All handles keep a reference to their parent, to be able to destroy or free themselves later.

Some handles hold a few values from their creation. Like `Image` has `size`, `layers` and `format` properies.



### Structs

Input structs on the other hand have a DSL builder class.

Output structs have a corresponding data class.

```C++

typedef struct VkLayerProperties {

    char        layerName[VK_MAX_EXTENSION_NAME_SIZE];

    uint32_t    specVersion;

    uint32_t    implementationVersion;

    char        description[VK_MAX_DESCRIPTION_SIZE];

} VkLayerProperties;

```

```kotlin

data class LayerProperties(

    val layerName: String,

    val specVersion: VkVersion,

    val implementationVersion: UInt,

    val description: String

)

```



### Enums

Enums are represented with a kotlin enum.

If the enum is a part a bitmask then it extends `VkFlag` to allow for type-safe bit fiddling.

```C++

typedef VkFlags VkCullModeFlags;

typedef enum VkCullModeFlagBits {

    VK_CULL_MODE_NONE = 0,

    VK_CULL_MODE_FRONT_BIT = 0x00000001,

    VK_CULL_MODE_BACK_BIT = 0x00000002,

    VK_CULL_MODE_FRONT_AND_BACK = 0x00000003,

} VkCullModeFlagBits;



VkCullModeFlags flags = VK_CULL_MODE_FRONT_BIT | VK_CULL_MODE_BACK_BIT;

```

```kotlin

enum class CullMode : VkFlag {

    NONE,

    FRONT,

    BACK

}



val flags: VkFlag = CullMode.FRONT or CullMode.BACK

```

Although this does mean that bitwise operations create new objects.

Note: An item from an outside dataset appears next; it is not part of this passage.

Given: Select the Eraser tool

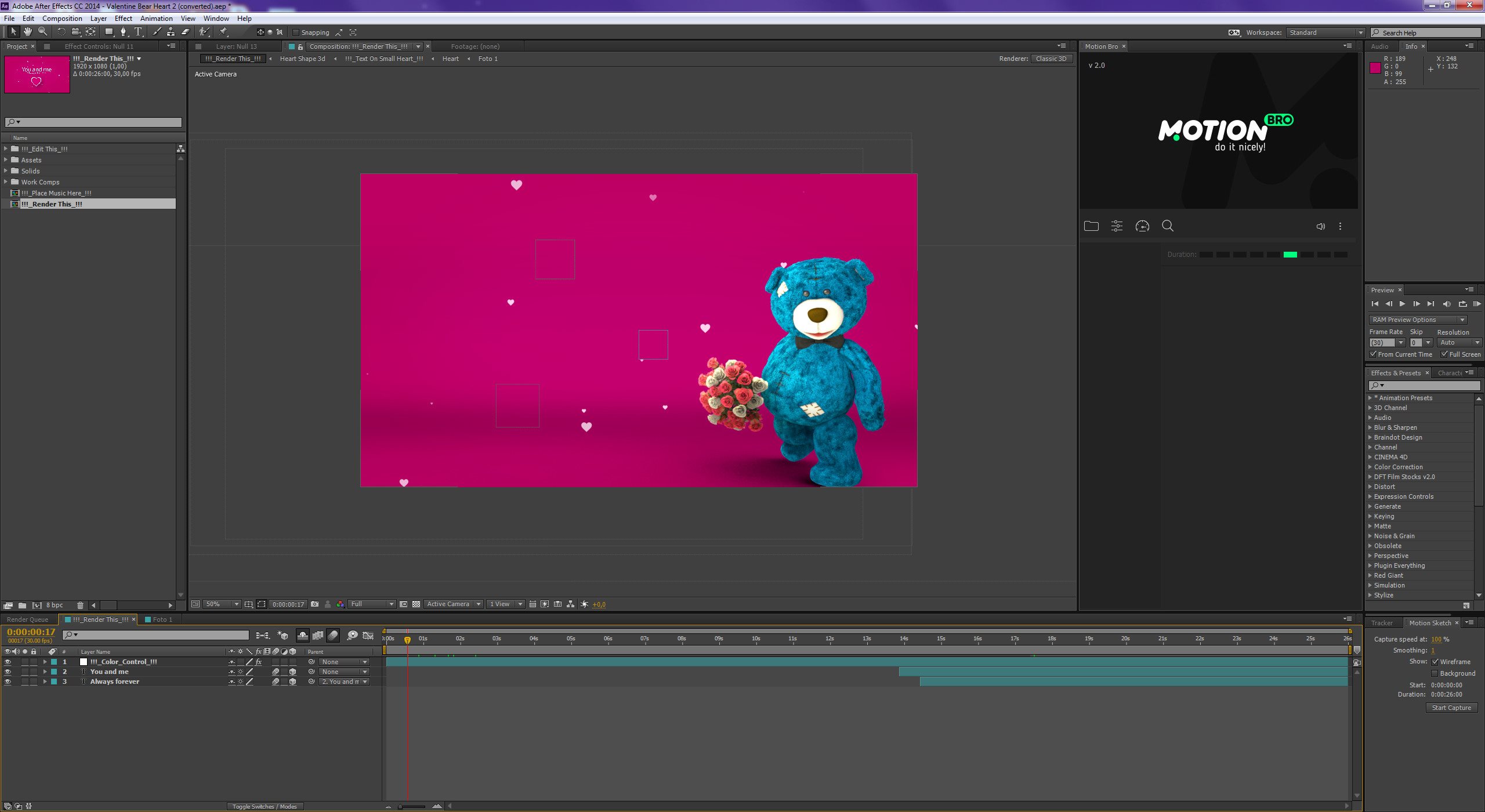Looking at the screenshot, I should tap(186, 32).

Once inline enums are implemented in Kotlin, we'll get the type-safety without the allocations.



### Commands

Every command's function pointer has been explicitly loaded using `vkGetDeviceProcAddr` and `vkGetInstanceProcAddr` for optimal command calling performance.

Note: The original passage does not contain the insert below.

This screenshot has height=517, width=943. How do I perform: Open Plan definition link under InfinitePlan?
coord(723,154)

This also means you don't need to have the [Vulkan SDK](https://vulkan.lunarg.com/sdk/home) installed to get started with kgl-vulkan.



At the moment every core and extension (non-platform specific) command has been implemented as a member function/property of a handle class.

In most cases it is a member of the last of the first consecutive handles in the parameter list.

In other cases, it is moved to a handle class that makes the most sense.

```C

VkResult vkMapMemory(VkDevice device, VkDeviceMemory memory, VkDeviceSize offset, VkDeviceSize size, VkMemoryMapFlags flags, void** ppData);

```

```kotlin

fun DeviceMemory.map(offset: ULong, size: ULong, flags: VkFlag? = null): IoBuffer

```

or

```C++

VkResult vkEnumeratePhysicalDevices(VkInstance instance, uint32_t* pPhysicalDeviceCount, VkPhysicalDevice* pPhysicalDevices);

```

```kotlin

val Instance.physicalDevices: List

```



### GLFW Example

```kotlin

val window = Window(1080, 720, "Sample!") {

    clientApi = ClientApi.None

    resizable = false

    visible = true

}



val (width, height) = window.size

val mode = Glfw.primaryMonitor!!.videoMode

window.position = ((mode.width - width) / 2) to ((mode.height - height) / 2)

```



## Limitations

- OpenGL is only supported on native targets.

- Only core OpenGL is supported and is loaded on the first gl function call.

- Platform specific extensions have not been implemented yet. Mostly because of [this](https://youtrack.jetbrains.com/issue/KT-27801).

- Support for pNext has not been implemented yet.

- Some parts of the api that use an `IoBuffer` have not yet been implemented as it requires bespoke design.

- Documentation is partially generated.

- Until the bulk of library is under codegen, only version `1.1.92` will be supported.